» **Exercise brief**
Copy every line of the data exactly, leaving nothing out.

^^^^^^^^^^^^^^^^

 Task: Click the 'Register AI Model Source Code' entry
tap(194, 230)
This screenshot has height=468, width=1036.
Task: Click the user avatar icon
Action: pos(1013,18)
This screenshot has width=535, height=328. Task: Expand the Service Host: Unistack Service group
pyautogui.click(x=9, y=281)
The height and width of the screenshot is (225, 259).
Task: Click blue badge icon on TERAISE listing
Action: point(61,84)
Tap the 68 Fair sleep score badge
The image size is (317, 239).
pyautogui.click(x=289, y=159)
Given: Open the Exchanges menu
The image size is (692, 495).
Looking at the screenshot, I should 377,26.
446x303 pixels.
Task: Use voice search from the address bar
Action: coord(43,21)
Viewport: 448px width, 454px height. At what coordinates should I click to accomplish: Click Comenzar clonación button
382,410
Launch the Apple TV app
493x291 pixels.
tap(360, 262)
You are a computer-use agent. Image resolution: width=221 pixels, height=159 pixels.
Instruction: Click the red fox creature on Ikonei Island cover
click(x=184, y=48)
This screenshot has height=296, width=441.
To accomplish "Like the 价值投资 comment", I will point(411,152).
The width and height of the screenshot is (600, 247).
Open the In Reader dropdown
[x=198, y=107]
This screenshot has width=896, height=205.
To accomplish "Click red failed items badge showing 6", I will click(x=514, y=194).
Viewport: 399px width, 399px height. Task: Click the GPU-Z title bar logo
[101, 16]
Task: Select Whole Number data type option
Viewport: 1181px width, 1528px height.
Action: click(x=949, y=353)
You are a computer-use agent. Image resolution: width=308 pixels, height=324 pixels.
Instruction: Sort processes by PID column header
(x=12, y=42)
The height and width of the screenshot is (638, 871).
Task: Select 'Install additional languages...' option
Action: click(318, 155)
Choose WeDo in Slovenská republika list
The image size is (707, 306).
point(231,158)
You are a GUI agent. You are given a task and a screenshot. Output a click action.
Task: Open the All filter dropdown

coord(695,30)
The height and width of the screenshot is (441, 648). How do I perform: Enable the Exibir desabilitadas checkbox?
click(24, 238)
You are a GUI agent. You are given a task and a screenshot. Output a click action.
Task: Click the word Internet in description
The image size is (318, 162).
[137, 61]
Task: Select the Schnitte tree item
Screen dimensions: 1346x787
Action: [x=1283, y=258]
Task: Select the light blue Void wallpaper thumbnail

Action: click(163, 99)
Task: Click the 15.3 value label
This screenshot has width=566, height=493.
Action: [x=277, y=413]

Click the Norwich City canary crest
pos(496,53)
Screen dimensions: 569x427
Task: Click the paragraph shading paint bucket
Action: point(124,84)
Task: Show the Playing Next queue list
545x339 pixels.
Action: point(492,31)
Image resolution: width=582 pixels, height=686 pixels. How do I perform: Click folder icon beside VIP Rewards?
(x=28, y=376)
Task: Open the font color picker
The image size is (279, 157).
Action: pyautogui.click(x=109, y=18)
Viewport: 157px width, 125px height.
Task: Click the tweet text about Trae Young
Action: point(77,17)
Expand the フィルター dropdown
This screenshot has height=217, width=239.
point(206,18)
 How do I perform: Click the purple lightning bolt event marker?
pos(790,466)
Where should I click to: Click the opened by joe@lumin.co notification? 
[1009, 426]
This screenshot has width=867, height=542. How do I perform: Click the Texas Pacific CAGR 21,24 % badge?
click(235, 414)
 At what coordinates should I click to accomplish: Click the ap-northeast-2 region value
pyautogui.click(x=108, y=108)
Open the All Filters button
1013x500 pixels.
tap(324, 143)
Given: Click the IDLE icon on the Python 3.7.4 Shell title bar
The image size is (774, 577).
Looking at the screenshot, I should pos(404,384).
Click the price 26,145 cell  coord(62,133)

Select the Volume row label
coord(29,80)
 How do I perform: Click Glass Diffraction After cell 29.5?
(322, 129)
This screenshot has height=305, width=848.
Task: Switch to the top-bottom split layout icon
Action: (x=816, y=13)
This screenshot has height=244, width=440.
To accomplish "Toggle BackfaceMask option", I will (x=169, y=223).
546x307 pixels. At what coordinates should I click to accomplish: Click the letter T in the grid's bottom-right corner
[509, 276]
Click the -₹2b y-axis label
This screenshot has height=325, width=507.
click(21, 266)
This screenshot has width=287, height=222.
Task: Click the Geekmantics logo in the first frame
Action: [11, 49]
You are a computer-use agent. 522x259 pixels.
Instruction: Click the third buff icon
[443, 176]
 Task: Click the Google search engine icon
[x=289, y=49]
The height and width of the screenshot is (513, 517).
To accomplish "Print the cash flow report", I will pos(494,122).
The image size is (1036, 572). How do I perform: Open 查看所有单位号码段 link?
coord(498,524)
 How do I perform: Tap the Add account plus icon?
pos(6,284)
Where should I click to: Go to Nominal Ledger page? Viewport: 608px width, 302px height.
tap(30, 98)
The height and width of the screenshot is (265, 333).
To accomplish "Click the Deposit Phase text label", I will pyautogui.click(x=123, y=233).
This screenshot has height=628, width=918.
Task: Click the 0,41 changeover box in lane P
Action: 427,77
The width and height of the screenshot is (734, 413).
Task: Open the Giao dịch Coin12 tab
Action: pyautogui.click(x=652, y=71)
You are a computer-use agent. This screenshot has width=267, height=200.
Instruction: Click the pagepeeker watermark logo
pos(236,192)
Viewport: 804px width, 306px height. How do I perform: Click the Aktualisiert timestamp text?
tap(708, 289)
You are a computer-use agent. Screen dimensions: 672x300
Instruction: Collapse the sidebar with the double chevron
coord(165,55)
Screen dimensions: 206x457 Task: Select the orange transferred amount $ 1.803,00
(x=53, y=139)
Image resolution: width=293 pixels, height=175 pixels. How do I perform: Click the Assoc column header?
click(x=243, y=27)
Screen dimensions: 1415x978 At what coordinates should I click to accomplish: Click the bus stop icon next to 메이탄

^^^^^^^^^^^^^^^^

» **Output for this exercise**
 Task: Click the 'Register AI Model Source Code' entry
tap(194, 230)
This screenshot has height=468, width=1036.
Task: Click the user avatar icon
Action: pos(1013,18)
This screenshot has width=535, height=328. Task: Expand the Service Host: Unistack Service group
pyautogui.click(x=9, y=281)
The height and width of the screenshot is (225, 259).
Task: Click blue badge icon on TERAISE listing
Action: point(61,84)
Tap the 68 Fair sleep score badge
The image size is (317, 239).
pyautogui.click(x=289, y=159)
Given: Open the Exchanges menu
The image size is (692, 495).
Looking at the screenshot, I should 377,26.
446x303 pixels.
Task: Use voice search from the address bar
Action: coord(43,21)
Viewport: 448px width, 454px height. At what coordinates should I click to accomplish: Click Comenzar clonación button
382,410
Launch the Apple TV app
493x291 pixels.
tap(360, 262)
You are a computer-use agent. Image resolution: width=221 pixels, height=159 pixels.
Instruction: Click the red fox creature on Ikonei Island cover
click(x=184, y=48)
This screenshot has height=296, width=441.
To accomplish "Like the 价值投资 comment", I will point(411,152).
The width and height of the screenshot is (600, 247).
Open the In Reader dropdown
[x=198, y=107]
This screenshot has width=896, height=205.
To accomplish "Click red failed items badge showing 6", I will click(x=514, y=194).
Viewport: 399px width, 399px height. Task: Click the GPU-Z title bar logo
[101, 16]
Task: Select Whole Number data type option
Viewport: 1181px width, 1528px height.
Action: click(x=949, y=353)
You are a computer-use agent. Image resolution: width=308 pixels, height=324 pixels.
Instruction: Sort processes by PID column header
(x=12, y=42)
The height and width of the screenshot is (638, 871).
Task: Select 'Install additional languages...' option
Action: click(318, 155)
Choose WeDo in Slovenská republika list
The image size is (707, 306).
point(231,158)
You are a GUI agent. You are given a task and a screenshot. Output a click action.
Task: Open the All filter dropdown

coord(695,30)
The height and width of the screenshot is (441, 648). How do I perform: Enable the Exibir desabilitadas checkbox?
click(24, 238)
You are a GUI agent. You are given a task and a screenshot. Output a click action.
Task: Click the word Internet in description
The image size is (318, 162).
[137, 61]
Task: Select the Schnitte tree item
Screen dimensions: 1346x787
Action: [x=1283, y=258]
Task: Select the light blue Void wallpaper thumbnail

Action: click(163, 99)
Task: Click the 15.3 value label
This screenshot has width=566, height=493.
Action: [x=277, y=413]

Click the Norwich City canary crest
pos(496,53)
Screen dimensions: 569x427
Task: Click the paragraph shading paint bucket
Action: point(124,84)
Task: Show the Playing Next queue list
545x339 pixels.
Action: point(492,31)
Image resolution: width=582 pixels, height=686 pixels. How do I perform: Click folder icon beside VIP Rewards?
(x=28, y=376)
Task: Open the font color picker
The image size is (279, 157).
Action: pyautogui.click(x=109, y=18)
Viewport: 157px width, 125px height.
Task: Click the tweet text about Trae Young
Action: point(77,17)
Expand the フィルター dropdown
This screenshot has height=217, width=239.
point(206,18)
 How do I perform: Click the purple lightning bolt event marker?
pos(790,466)
Where should I click to: Click the opened by joe@lumin.co notification? 
[1009, 426]
This screenshot has width=867, height=542. How do I perform: Click the Texas Pacific CAGR 21,24 % badge?
click(235, 414)
 At what coordinates should I click to accomplish: Click the ap-northeast-2 region value
pyautogui.click(x=108, y=108)
Open the All Filters button
1013x500 pixels.
tap(324, 143)
Given: Click the IDLE icon on the Python 3.7.4 Shell title bar
The image size is (774, 577).
Looking at the screenshot, I should pos(404,384).
Click the price 26,145 cell  coord(62,133)

Select the Volume row label
coord(29,80)
 How do I perform: Click Glass Diffraction After cell 29.5?
(322, 129)
This screenshot has height=305, width=848.
Task: Switch to the top-bottom split layout icon
Action: (x=816, y=13)
This screenshot has height=244, width=440.
To accomplish "Toggle BackfaceMask option", I will (x=169, y=223).
546x307 pixels. At what coordinates should I click to accomplish: Click the letter T in the grid's bottom-right corner
[509, 276]
Click the -₹2b y-axis label
This screenshot has height=325, width=507.
click(21, 266)
This screenshot has width=287, height=222.
Task: Click the Geekmantics logo in the first frame
Action: [11, 49]
You are a computer-use agent. 522x259 pixels.
Instruction: Click the third buff icon
[443, 176]
 Task: Click the Google search engine icon
[x=289, y=49]
The height and width of the screenshot is (513, 517).
To accomplish "Print the cash flow report", I will pos(494,122).
The image size is (1036, 572). How do I perform: Open 查看所有单位号码段 link?
coord(498,524)
 How do I perform: Tap the Add account plus icon?
pos(6,284)
Where should I click to: Go to Nominal Ledger page? Viewport: 608px width, 302px height.
tap(30, 98)
The height and width of the screenshot is (265, 333).
To accomplish "Click the Deposit Phase text label", I will pyautogui.click(x=123, y=233).
This screenshot has height=628, width=918.
Task: Click the 0,41 changeover box in lane P
Action: 427,77
The width and height of the screenshot is (734, 413).
Task: Open the Giao dịch Coin12 tab
Action: pyautogui.click(x=652, y=71)
You are a computer-use agent. This screenshot has width=267, height=200.
Instruction: Click the pagepeeker watermark logo
pos(236,192)
Viewport: 804px width, 306px height. How do I perform: Click the Aktualisiert timestamp text?
tap(708, 289)
You are a computer-use agent. Screen dimensions: 672x300
Instruction: Collapse the sidebar with the double chevron
coord(165,55)
Screen dimensions: 206x457 Task: Select the orange transferred amount $ 1.803,00
(x=53, y=139)
Image resolution: width=293 pixels, height=175 pixels. How do I perform: Click the Assoc column header?
click(x=243, y=27)
Screen dimensions: 1415x978 At what coordinates should I click to accomplish: Click the bus stop icon next to 메이탄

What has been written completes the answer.